**Problem to solve:** Only the lines below starting at the one that contains "Click the @NeNeLeakes handle under her name" and ending at the one that contains "This screenshot has width=1337, height=425." are to be reproduced, exactly and with both ends kept.

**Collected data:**
- - -
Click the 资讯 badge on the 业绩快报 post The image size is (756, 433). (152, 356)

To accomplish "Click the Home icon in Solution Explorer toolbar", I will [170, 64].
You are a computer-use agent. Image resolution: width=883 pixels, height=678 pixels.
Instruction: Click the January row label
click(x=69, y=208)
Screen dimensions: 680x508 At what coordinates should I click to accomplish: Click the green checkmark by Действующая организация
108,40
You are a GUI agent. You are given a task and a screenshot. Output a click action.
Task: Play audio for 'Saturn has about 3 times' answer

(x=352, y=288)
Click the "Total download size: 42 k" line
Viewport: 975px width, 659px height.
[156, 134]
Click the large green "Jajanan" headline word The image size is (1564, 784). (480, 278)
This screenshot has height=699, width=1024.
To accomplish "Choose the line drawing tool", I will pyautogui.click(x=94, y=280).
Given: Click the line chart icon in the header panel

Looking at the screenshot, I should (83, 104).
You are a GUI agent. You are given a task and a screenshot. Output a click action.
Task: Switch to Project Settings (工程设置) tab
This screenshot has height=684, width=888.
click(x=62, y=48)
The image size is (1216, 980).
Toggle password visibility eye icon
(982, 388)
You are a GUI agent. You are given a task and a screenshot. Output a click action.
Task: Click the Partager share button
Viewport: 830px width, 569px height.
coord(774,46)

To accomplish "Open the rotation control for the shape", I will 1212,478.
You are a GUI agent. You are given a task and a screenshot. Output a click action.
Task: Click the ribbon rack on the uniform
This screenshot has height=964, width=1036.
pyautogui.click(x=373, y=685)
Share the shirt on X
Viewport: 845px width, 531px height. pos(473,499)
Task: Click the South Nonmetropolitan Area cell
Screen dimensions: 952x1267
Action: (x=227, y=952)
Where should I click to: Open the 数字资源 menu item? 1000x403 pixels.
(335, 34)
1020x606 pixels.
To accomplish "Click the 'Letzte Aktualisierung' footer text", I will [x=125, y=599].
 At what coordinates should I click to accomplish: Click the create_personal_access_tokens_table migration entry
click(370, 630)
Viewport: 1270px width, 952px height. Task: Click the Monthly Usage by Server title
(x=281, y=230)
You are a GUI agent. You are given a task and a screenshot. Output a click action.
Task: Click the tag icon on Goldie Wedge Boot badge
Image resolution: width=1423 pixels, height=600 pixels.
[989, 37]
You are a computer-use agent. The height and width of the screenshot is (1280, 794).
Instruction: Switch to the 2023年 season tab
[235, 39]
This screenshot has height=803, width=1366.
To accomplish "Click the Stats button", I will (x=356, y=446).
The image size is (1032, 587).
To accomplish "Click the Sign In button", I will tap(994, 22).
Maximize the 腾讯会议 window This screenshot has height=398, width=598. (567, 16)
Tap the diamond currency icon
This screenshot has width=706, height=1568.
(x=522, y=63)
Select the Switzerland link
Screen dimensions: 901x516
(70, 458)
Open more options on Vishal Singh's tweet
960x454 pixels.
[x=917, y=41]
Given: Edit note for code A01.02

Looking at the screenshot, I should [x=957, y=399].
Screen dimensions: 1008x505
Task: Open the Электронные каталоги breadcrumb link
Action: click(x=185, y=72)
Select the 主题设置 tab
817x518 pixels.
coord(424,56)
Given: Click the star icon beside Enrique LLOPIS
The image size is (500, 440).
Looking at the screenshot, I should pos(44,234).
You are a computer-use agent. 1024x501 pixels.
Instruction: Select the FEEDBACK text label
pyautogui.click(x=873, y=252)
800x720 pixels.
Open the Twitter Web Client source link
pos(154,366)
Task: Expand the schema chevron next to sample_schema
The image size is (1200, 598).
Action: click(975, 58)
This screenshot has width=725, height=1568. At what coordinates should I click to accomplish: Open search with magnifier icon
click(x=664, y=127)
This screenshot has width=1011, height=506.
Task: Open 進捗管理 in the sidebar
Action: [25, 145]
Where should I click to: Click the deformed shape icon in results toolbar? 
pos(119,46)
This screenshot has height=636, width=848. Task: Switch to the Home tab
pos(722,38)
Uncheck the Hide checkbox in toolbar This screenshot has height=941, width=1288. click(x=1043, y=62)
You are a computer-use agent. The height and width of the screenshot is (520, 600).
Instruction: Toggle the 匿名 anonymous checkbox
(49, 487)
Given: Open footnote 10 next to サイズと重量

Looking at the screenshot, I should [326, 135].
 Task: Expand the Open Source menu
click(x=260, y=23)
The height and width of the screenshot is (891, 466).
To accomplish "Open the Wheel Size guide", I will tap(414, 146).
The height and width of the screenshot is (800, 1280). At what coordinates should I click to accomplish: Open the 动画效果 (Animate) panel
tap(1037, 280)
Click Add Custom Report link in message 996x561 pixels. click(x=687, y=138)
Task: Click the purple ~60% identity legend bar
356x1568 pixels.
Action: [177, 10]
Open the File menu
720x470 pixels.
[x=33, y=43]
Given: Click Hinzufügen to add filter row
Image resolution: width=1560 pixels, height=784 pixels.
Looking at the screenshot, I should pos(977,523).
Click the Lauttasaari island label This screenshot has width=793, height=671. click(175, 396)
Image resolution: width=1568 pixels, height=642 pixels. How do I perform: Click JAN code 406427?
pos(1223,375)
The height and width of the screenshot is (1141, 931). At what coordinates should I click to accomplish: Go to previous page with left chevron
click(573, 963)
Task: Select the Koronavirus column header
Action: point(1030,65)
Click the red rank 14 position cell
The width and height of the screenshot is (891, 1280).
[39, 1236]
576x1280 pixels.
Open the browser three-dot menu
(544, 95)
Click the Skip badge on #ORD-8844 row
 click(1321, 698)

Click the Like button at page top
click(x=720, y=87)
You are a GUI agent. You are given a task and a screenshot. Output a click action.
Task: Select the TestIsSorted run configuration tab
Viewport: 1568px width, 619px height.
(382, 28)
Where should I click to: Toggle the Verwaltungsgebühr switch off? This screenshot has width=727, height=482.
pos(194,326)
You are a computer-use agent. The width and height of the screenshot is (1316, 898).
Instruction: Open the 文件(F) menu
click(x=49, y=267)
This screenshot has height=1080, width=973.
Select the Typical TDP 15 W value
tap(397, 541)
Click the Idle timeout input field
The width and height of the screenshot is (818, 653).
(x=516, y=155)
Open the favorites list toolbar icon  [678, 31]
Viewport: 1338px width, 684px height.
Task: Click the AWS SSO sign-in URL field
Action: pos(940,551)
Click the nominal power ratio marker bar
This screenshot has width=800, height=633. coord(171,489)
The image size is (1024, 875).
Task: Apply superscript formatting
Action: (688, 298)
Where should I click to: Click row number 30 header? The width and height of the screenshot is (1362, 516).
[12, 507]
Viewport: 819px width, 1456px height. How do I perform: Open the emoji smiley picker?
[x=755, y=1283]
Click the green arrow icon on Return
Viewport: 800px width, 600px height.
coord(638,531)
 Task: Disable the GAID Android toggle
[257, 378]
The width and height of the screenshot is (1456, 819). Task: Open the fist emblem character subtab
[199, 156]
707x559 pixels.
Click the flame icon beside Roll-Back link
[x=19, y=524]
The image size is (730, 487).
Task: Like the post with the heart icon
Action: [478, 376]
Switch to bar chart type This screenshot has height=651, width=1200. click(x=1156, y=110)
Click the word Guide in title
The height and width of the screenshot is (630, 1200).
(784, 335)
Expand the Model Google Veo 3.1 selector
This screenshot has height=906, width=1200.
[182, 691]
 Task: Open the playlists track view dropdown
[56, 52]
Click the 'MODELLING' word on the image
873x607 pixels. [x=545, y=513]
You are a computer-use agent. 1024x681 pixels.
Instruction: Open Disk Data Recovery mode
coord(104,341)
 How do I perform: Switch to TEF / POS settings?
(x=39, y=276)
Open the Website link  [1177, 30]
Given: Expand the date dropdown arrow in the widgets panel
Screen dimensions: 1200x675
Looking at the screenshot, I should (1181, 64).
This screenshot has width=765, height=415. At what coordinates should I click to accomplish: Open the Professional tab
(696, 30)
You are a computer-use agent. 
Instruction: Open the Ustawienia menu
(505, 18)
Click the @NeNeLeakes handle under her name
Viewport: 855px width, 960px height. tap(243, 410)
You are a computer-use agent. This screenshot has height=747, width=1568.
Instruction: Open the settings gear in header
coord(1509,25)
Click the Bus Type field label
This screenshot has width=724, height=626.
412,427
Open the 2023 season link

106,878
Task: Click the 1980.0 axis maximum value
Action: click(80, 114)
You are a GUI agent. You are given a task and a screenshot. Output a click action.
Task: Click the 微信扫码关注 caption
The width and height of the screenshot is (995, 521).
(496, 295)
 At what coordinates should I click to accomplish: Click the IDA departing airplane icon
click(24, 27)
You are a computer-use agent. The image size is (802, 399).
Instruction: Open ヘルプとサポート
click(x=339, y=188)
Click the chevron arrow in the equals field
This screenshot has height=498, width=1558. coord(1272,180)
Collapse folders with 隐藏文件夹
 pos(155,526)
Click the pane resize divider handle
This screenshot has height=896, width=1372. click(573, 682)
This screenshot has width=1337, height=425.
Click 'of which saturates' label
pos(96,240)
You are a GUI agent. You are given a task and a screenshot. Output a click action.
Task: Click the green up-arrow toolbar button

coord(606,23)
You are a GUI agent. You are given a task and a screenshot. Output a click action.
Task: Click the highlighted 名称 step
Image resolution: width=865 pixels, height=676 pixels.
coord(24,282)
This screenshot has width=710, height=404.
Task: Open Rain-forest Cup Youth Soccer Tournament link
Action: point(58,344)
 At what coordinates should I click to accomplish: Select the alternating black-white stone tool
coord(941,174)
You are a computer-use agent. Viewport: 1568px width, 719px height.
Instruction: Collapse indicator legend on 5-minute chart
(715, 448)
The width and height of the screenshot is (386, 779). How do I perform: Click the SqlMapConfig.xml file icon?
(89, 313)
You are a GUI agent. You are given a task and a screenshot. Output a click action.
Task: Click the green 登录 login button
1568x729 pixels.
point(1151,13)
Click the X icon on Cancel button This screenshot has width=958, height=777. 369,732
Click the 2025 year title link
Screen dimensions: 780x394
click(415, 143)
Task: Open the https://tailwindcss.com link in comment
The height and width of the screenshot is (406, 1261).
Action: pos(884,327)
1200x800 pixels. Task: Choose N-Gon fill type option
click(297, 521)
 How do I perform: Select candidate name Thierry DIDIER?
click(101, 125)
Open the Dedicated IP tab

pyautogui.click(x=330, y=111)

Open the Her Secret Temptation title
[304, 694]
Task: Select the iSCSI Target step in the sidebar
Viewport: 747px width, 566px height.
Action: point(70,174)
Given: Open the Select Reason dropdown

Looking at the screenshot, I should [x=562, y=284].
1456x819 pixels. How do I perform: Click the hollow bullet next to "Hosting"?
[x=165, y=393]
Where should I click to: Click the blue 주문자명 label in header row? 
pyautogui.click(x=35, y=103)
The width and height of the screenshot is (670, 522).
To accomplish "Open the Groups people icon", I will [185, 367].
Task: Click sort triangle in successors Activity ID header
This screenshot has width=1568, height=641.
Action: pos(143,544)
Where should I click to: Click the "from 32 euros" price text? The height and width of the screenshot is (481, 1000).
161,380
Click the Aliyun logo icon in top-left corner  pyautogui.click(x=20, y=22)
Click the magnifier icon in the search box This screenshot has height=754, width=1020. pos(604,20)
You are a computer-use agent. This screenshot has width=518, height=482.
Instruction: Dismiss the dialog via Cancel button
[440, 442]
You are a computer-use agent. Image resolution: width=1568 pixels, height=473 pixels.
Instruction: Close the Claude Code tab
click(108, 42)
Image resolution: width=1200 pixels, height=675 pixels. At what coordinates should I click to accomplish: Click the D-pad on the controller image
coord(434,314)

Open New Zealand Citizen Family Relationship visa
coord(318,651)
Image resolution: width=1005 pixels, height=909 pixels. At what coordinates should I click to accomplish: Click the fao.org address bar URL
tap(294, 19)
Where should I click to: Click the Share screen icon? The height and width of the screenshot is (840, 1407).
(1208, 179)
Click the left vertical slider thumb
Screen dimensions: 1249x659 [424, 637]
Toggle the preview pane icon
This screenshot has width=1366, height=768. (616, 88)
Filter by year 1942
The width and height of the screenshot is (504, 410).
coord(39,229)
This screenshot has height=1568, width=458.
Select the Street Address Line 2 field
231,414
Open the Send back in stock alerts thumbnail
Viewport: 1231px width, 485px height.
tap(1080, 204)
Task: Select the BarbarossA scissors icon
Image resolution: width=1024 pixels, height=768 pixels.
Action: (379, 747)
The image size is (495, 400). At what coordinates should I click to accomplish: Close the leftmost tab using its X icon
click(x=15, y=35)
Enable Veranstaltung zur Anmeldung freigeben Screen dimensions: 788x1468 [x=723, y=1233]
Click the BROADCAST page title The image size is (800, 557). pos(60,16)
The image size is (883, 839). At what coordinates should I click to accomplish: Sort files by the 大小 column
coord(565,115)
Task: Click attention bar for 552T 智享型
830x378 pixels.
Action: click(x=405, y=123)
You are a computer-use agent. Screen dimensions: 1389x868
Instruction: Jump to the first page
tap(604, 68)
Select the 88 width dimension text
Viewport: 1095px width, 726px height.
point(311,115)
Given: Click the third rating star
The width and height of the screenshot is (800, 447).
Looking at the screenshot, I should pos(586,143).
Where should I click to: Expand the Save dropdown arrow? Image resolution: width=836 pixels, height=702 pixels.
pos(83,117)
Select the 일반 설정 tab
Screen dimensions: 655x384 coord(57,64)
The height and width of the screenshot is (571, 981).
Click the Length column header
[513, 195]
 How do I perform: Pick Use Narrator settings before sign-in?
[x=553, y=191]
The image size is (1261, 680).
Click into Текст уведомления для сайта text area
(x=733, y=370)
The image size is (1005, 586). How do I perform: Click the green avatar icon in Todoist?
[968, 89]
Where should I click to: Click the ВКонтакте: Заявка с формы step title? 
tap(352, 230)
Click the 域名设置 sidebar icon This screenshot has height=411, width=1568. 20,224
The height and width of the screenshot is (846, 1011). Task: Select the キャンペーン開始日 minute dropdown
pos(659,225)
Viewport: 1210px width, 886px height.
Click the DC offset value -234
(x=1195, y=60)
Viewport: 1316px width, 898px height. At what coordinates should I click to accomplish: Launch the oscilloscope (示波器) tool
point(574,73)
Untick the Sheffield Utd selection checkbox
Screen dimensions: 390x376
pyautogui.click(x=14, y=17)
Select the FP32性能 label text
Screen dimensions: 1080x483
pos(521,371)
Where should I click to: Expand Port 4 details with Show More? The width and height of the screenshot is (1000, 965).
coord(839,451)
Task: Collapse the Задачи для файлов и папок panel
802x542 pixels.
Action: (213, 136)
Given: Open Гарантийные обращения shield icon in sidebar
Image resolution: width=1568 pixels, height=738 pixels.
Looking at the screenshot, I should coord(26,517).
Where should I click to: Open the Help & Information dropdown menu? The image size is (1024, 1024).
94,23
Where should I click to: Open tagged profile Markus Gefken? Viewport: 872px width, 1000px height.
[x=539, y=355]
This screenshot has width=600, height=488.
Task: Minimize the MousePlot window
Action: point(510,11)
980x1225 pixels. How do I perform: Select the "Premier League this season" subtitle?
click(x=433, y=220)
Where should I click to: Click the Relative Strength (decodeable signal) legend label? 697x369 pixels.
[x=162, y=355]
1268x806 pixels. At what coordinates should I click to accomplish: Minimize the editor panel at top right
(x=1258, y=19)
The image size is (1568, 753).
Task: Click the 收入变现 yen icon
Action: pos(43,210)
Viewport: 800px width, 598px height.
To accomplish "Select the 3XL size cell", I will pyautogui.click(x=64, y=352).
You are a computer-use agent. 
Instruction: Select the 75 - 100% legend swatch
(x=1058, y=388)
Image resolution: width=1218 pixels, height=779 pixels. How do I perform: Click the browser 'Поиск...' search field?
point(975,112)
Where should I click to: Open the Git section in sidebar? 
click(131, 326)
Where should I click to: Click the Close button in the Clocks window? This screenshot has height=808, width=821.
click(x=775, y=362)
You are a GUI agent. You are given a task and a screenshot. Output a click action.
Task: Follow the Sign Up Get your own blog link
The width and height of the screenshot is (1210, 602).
- - -
**Answer to this exercise:**
Click the @NeNeLeakes handle under her name
Viewport: 855px width, 960px height. tap(243, 410)
You are a computer-use agent. This screenshot has height=747, width=1568.
Instruction: Open the settings gear in header
coord(1509,25)
Click the Bus Type field label
This screenshot has width=724, height=626.
412,427
Open the 2023 season link

106,878
Task: Click the 1980.0 axis maximum value
Action: click(80, 114)
You are a GUI agent. You are given a task and a screenshot. Output a click action.
Task: Click the 微信扫码关注 caption
The width and height of the screenshot is (995, 521).
(496, 295)
 At what coordinates should I click to accomplish: Click the IDA departing airplane icon
click(24, 27)
You are a computer-use agent. The image size is (802, 399).
Instruction: Open ヘルプとサポート
click(x=339, y=188)
Click the chevron arrow in the equals field
This screenshot has height=498, width=1558. coord(1272,180)
Collapse folders with 隐藏文件夹
 pos(155,526)
Click the pane resize divider handle
This screenshot has height=896, width=1372. click(573, 682)
This screenshot has width=1337, height=425.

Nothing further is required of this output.